_TEXTO FORNECIDO_.
■ ■ ■ ■

Limitações à nova política

Se, por um lado, a nova lei estabelece definições e diretrizes gerais para a PNSA, conduzindo a um cenário de maior segurança jurídica para os programas de pagamento por serviços ambientais existentes e para os que vierem a ser desenhados, por outro, o conjunto de vetos do poder executivo, ainda não examinado pelo Congresso, limita bastante a implementação da nova política.

De uma forma geral, é possível dizer que a Lei, sem os vetos, estabelece as definições de serviços ecossistêmicos, serviços ambientais, pagador de serviços ambientais e provedor de serviços ambientais; os objetivos e as diretrizes da PNPSA; o desenho do Programa Federal de Pagamentos por Serviços Ambientais (PFPSA) e sua governança; o Cadastro Nacional de Pagamentos por Serviços Ambientais; e os incentivos para o pagamento por serviços ambientais.

Foram vetados pelo presidente todos os dispositivos que faziam menção ao conselho deliberativo do PFPSA, instância que seria responsável por propor prioridades e critérios para a alocação de recursos, monitorar a conformidade dos investimentos com a PNPSA e avaliar o programa periodicamente. Esse colegiado, além de conferir transparência ao PFPSA, teria composição paritária, incluindo representantes do poder público, do setor produtivo e da sociedade civil. Seria a ponte da nova política e do programa federal com a sociedade brasileira. Outro dispositivo vetado é o Cadastro Nacional de Pagamento por Serviços Ambientais, medida que também prejudica a transparência e o necessário controle por parte da sociedade brasileira sobre o PFPSA.

Sobre o financiamento da PNPSA, a lei diz que “poderão ser captados recursos de pessoas físicas e de pessoas jurídicas de direito privado e perante as agências multilaterais e bilaterais de cooperação internacional, preferencialmente sob a forma de doações ou sem ônus para o Tesouro Nacional, exceto nos casos de contrapartidas de interesse das partes.” Esse dispositivo também revela uma fragilidade, pois não ficam assegurados montantes que garantam a implementação da legislação e sua continuidade.

■ ■ ■ ■

_REGISTROS DE DADOS_.
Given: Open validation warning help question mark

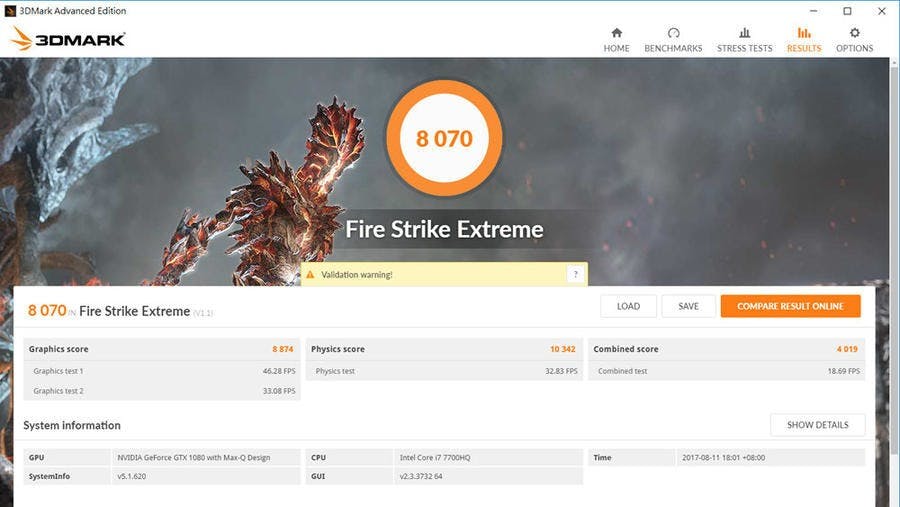Looking at the screenshot, I should click(575, 274).
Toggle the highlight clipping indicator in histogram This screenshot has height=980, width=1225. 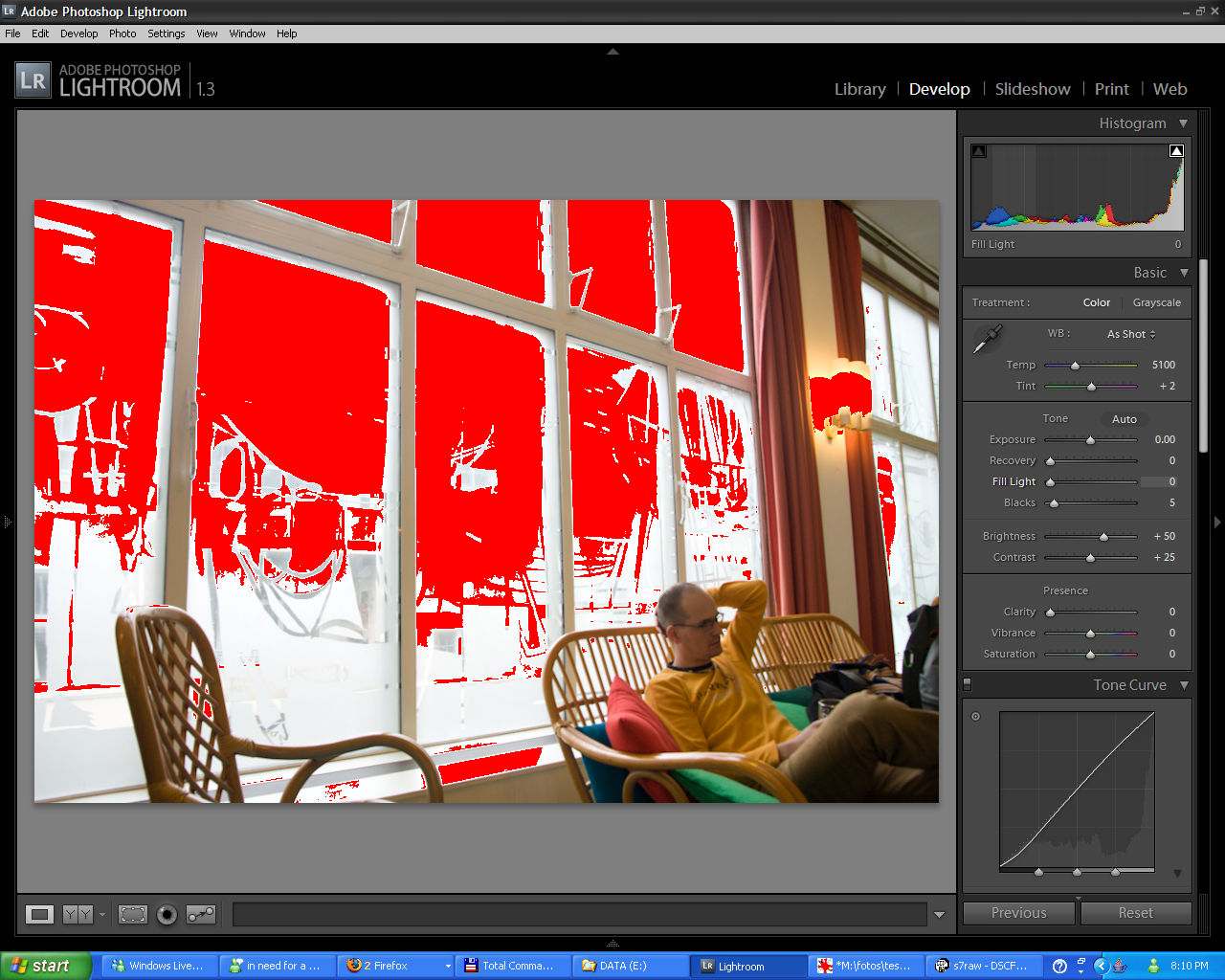point(1176,151)
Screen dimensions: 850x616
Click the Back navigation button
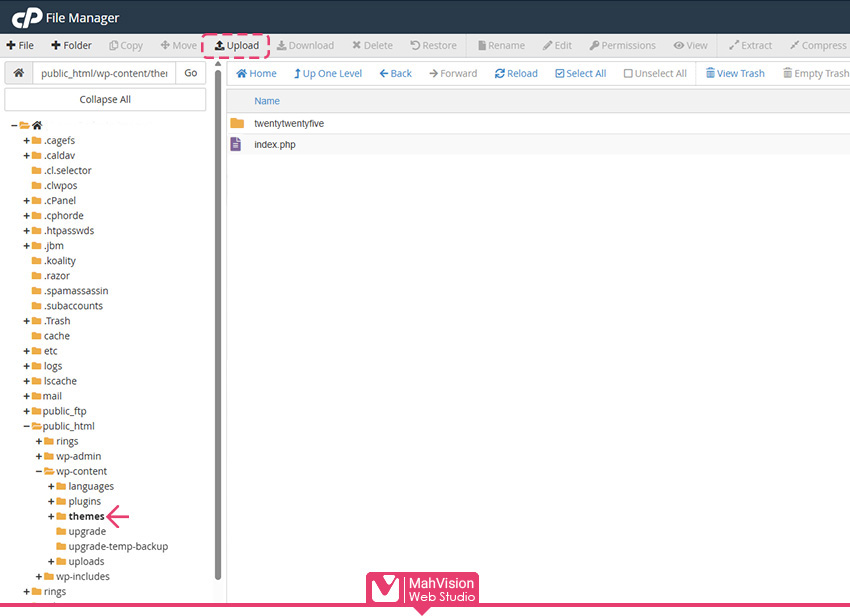click(394, 73)
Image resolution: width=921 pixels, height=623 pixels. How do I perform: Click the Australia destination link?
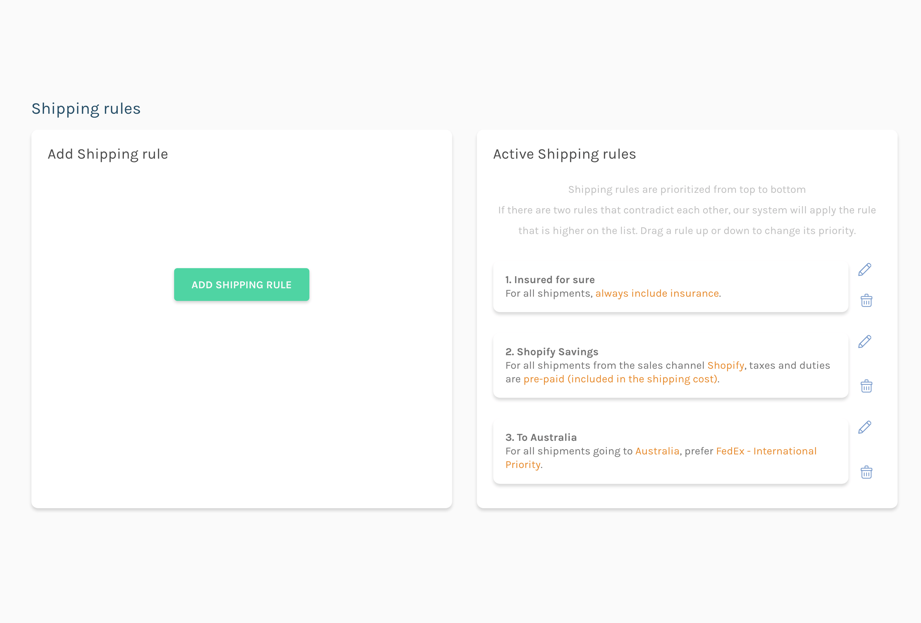click(x=659, y=451)
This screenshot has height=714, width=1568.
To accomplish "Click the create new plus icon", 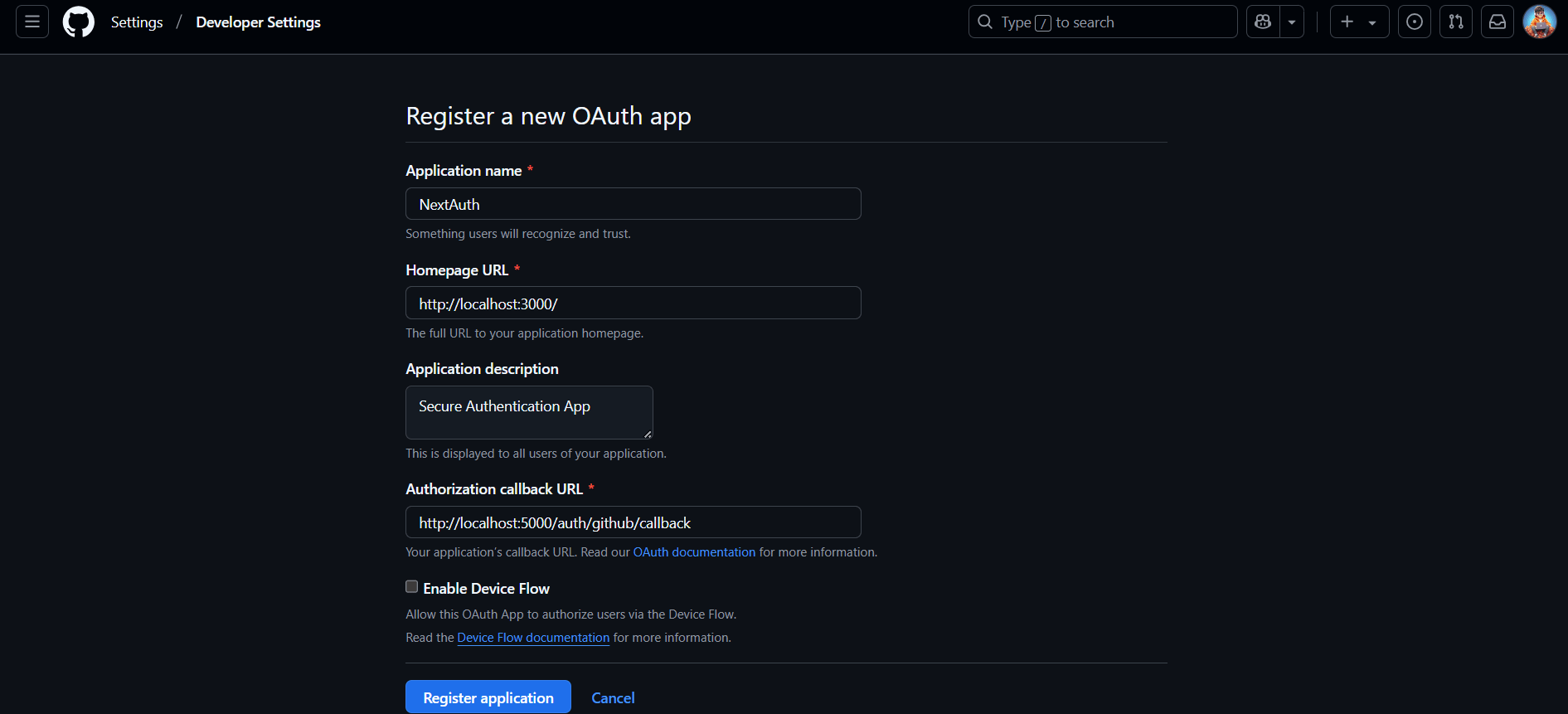I will tap(1347, 22).
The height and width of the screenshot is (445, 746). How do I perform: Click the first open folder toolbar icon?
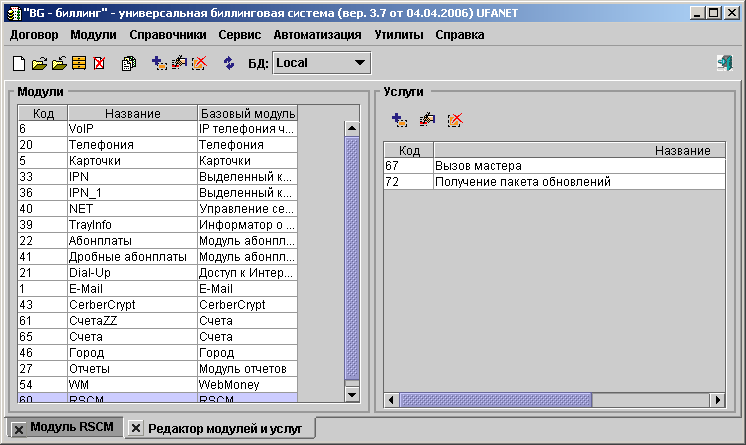39,63
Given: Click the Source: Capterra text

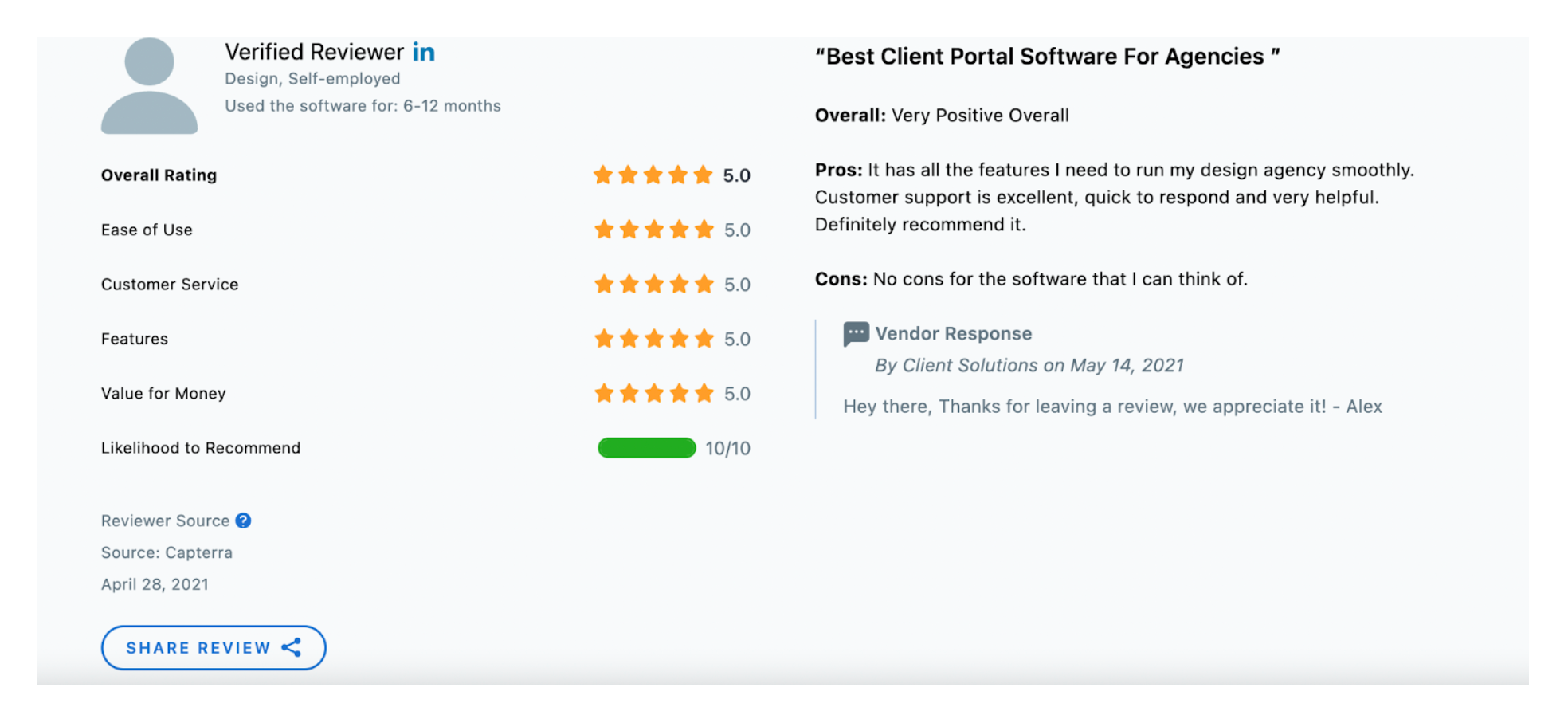Looking at the screenshot, I should click(167, 552).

■ ■ ■ ■

_O QUE FAZER_.
[a] Indique se cada afirmação abaixo concorda com o texto sobre pagamento por serviços ambientais, respondendo sim ou não e citando literalmente as palavras do texto que decidem a questão: (i) o conselho deliberativo do PFPSA teria composição paritária; (ii) o Congresso já examinou os vetos do poder executivo; (iii) o Cadastro Nacional de Pagamento por Serviços Ambientais foi mantido pelo presidente.
[b] Redigite, sem nenhuma alteração, o trecho do texto sobre pagamento por serviços ambientais que vai de "Se, por um lado, a" até "por serviços ambientais.".

_LISTA DE SOLUÇÕES_.
[a]
(i) Sim: "teria composição paritária, incluindo representantes do poder público, do setor produtivo e da sociedade civil".
(ii) Não: "ainda não examinado pelo Congresso".
(iii) Não: "Outro dispositivo vetado é o Cadastro Nacional de Pagamento por Serviços Ambientais".

[b]
Se, por um lado, a nova lei estabelece definições e diretrizes gerais para a PNSA, conduzindo a um cenário de maior segurança jurídica para os programas de pagamento por serviços ambientais existentes e para os que vierem a ser desenhados, por outro, o conjunto de vetos do poder executivo, ainda não examinado pelo Congresso, limita bastante a implementação da nova política.

De uma forma geral, é possível dizer que a Lei, sem os vetos, estabelece as definições de serviços ecossistêmicos, serviços ambientais, pagador de serviços ambientais e provedor de serviços ambientais; os objetivos e as diretrizes da PNPSA; o desenho do Programa Federal de Pagamentos por Serviços Ambientais (PFPSA) e sua governança; o Cadastro Nacional de Pagamentos por Serviços Ambientais; e os incentivos para o pagamento por serviços ambientais.